(TEXT EXTRACT)
Training itself is catabolic.


----------



## MrRippedZilla (Aug 5, 2015)

The chances of overtraining on a bodybuilder type routine (brosplits, etc) is pretty slim compared to training for performance (PL, OL, athletes in general, etc).

I find it amazing that people even question whether its real or not - there is a tonne of studies showing that it certainly is. Hell, most serious athletes follow programs with build in light/rest days for this very reason.


----------



## {'Calcul08'} (Aug 5, 2015)

Of course - especially if there's not enough time for the body to rest properly.. 

I've seen people not knowing where those limits are, trying to reach weightlifting goals without taking breaks/rest days and that leading to some serious injuries.


----------



## Cobra Strike (Aug 5, 2015)

The vast majority of bodybiulders dont train hard enough to over train. Sure maybe the extremely dedicated can but most of the guys in the gym take way to long of rest periods, talk, and text to overtrain. Unless your some kind of professional that requires intense training and you have been doing it for awhile then the last thing you need to worry bout is overtraining. You should be worried about training harder. And if your asking about overtraining than your definitely not overtraining


----------



## Live2Train (Aug 6, 2015)

Cobra Strike said:


> The vast majority of bodybiulders dont train hard enough to over train. Sure maybe the extremely dedicated can but most of the guys in the gym take way to long of rest periods, talk, and text to overtrain. Unless your some kind of professional that requires intense training and you have been doing it for awhile then the last thing you need to worry bout is overtraining. You should be worried about training harder. And if your asking about overtraining than your definitely not overtraining



I totally agree brother.  I train my ass off in the gym and I make great gains.  I had a few guys that are built well and spend their fair share of time in the gym giving up on a few of my drop sets.  They couldn't believe how hard it was.  I do 10 tens on each side of the bar for 10 reps, drop one, do ten, and keep dropping one each time until you get to the bar, then build your way all the way back up to 10 tens doing 10 reps each time you add one.  It's very intense and not many make it through.  The point I'm making is that these guys thought they lifted until they tried working in with me and the dudes I'm currently training.  People always think they are working hard, but in all reality they aren't doing much.  I'm not talking about any of you guys, because the guys on this site better be beasting it up in the gym.  I'm just going by what I see every day by the vast majority of people in my gym.  A lot of them have been in there for years, but have yet to make any noticeable changes and then they wonder why.  LOL!

(REQUIRED WORK)
1) In the overtraining thread, what does Calcul08 say led to serious injuries?
2) Write the next part of the overtraining thread, picking up after its final post.

(PROVIDED DATA)

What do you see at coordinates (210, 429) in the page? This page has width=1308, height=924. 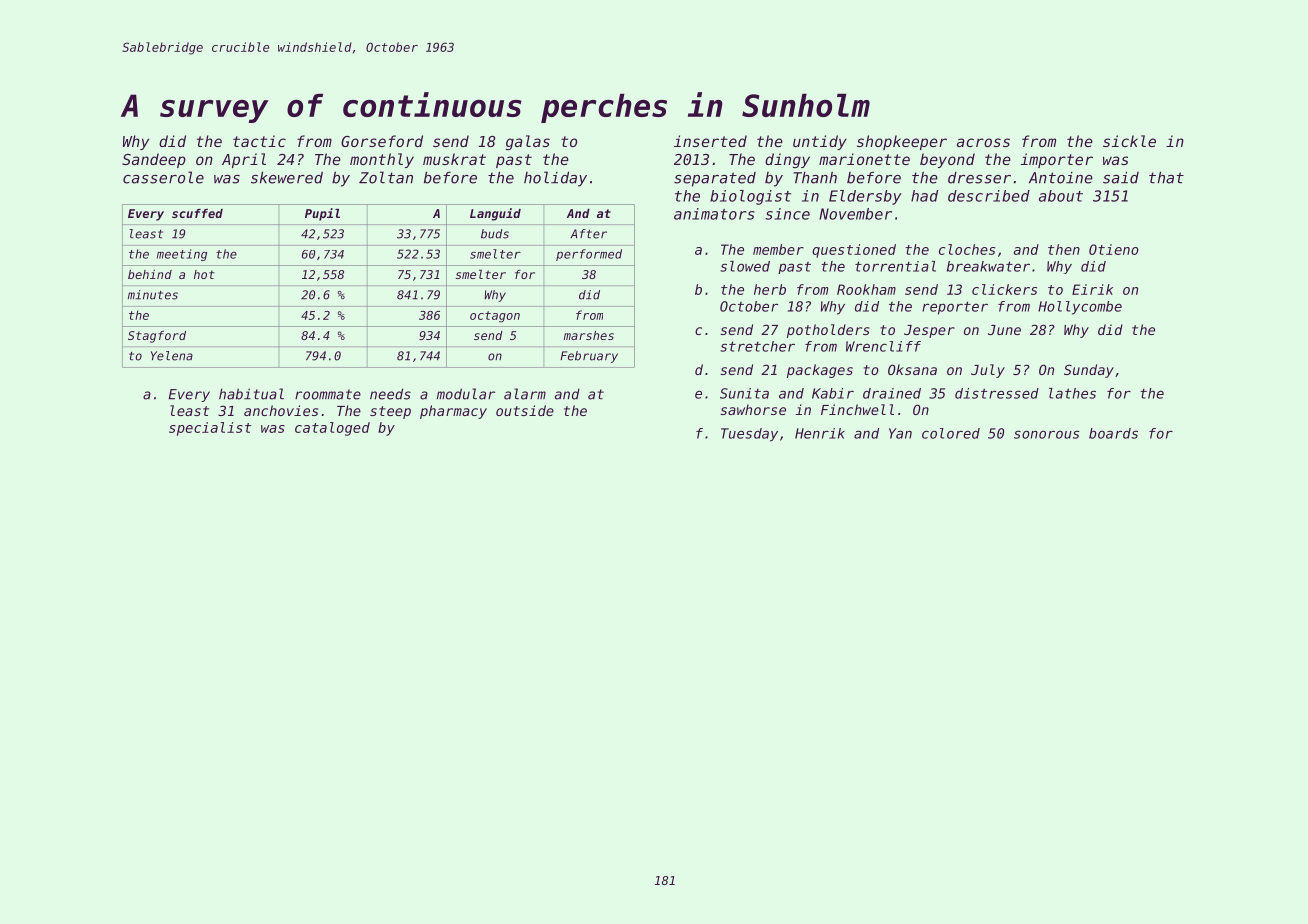 I see `specialist` at bounding box center [210, 429].
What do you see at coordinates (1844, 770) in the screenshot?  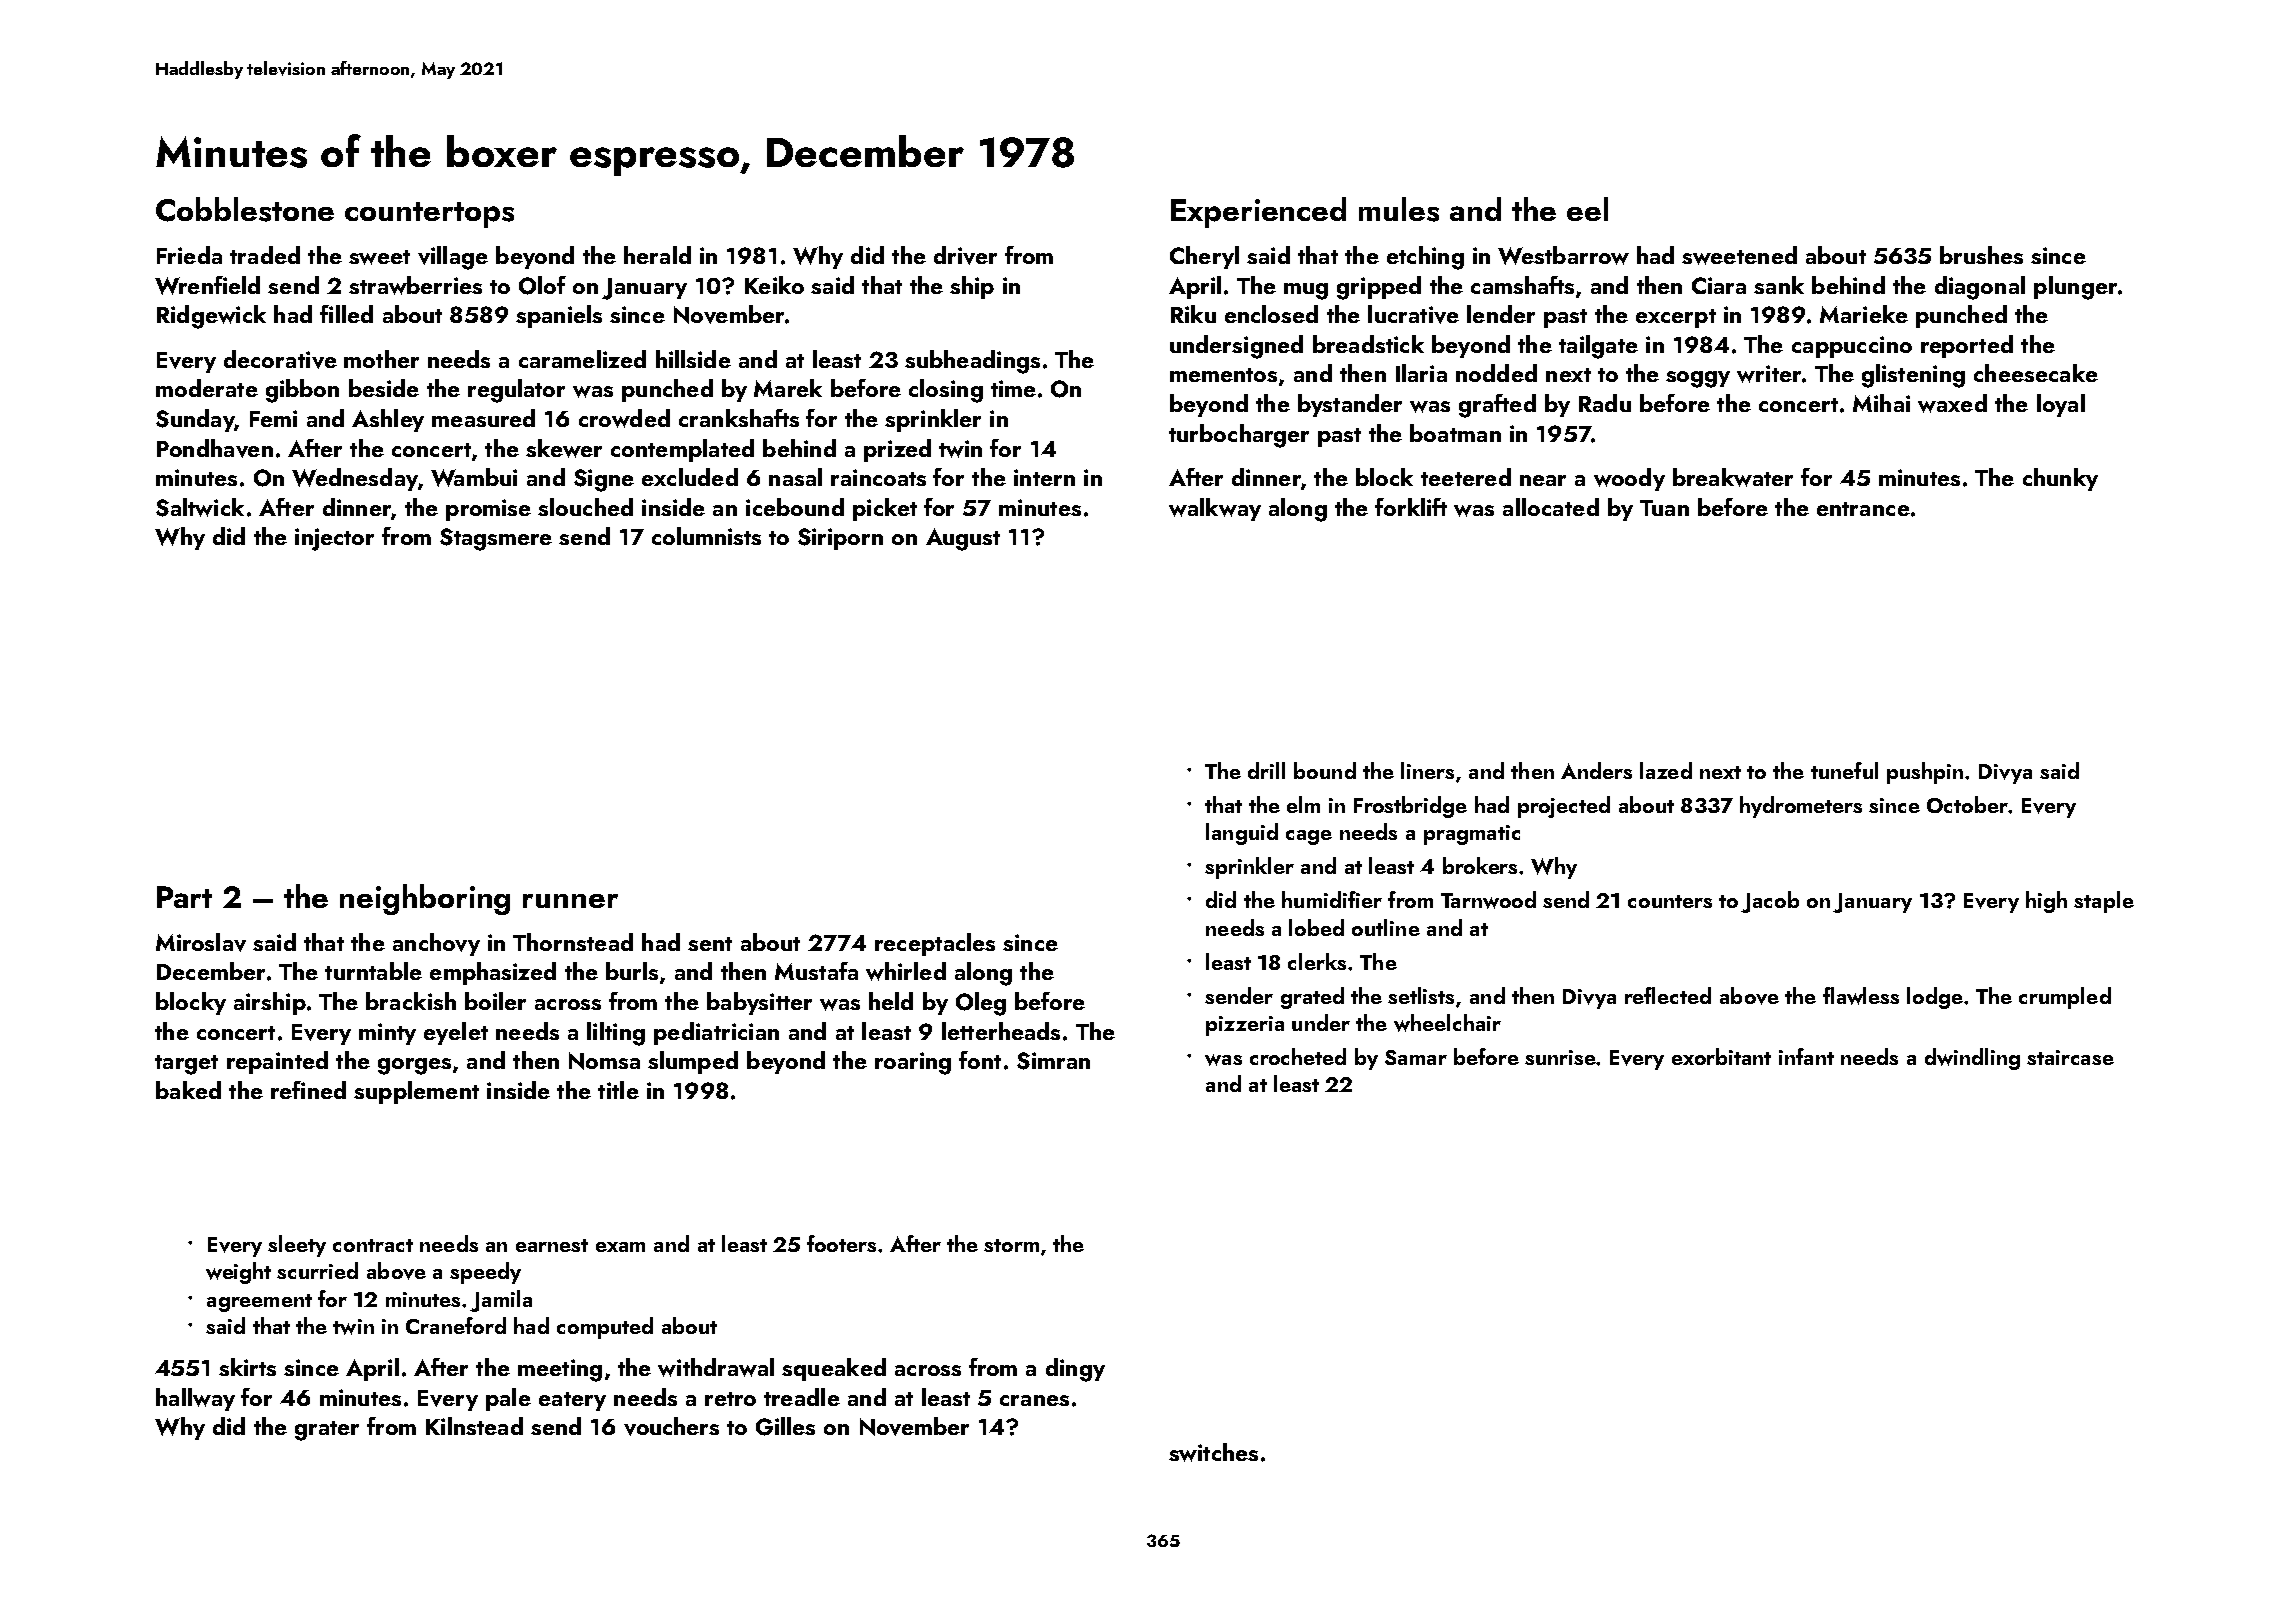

(SOLVED PROBLEMS)
1) People trying to reach weightlifting goals without taking breaks or rest days.

2)
----------



## Cobra Strike (Aug 6, 2015)

Live2Train said:


> I totally agree brother.  I train my ass off in the gym and I make great gains.  I had a few guys that are built well and spend their fair share of time in the gym giving up on a few of my drop sets.  They couldn't believe how hard it was.  I do 10 tens on each side of the bar for 10 reps, drop one, do ten, and keep dropping one each time until you get to the bar, then build your way all the way back up to 10 tens doing 10 reps each time you add one.  It's very intense and not many make it through.  The point I'm making is that these guys thought they lifted until they tried working in with me and the dudes I'm currently training.  People always think they are working hard, but in all reality they aren't doing much.  I'm not talking about any of you guys, because the guys on this site better be beasting it up in the gym.  I'm just going by what I see every day by the vast majority of people in my gym.  A lot of them have been in there for years, but have yet to make any noticeable changes and then they wonder why.  LOL!



Holy $hit!!!! You are still alive!!! Good to see you post my man!


----------



## DieYoungStrong (Aug 6, 2015)

No one is going to overtrain doing a bro split with an "arm day" and a "calves and abs" day.

When peaking for a meet, I feel like I'm constantly toeing the line between pushing the limits and overtraining.


----------



## Live2Train (Aug 6, 2015)

Cobra Strike said:


> Holy $hit!!!! You are still alive!!! Good to see you post my man!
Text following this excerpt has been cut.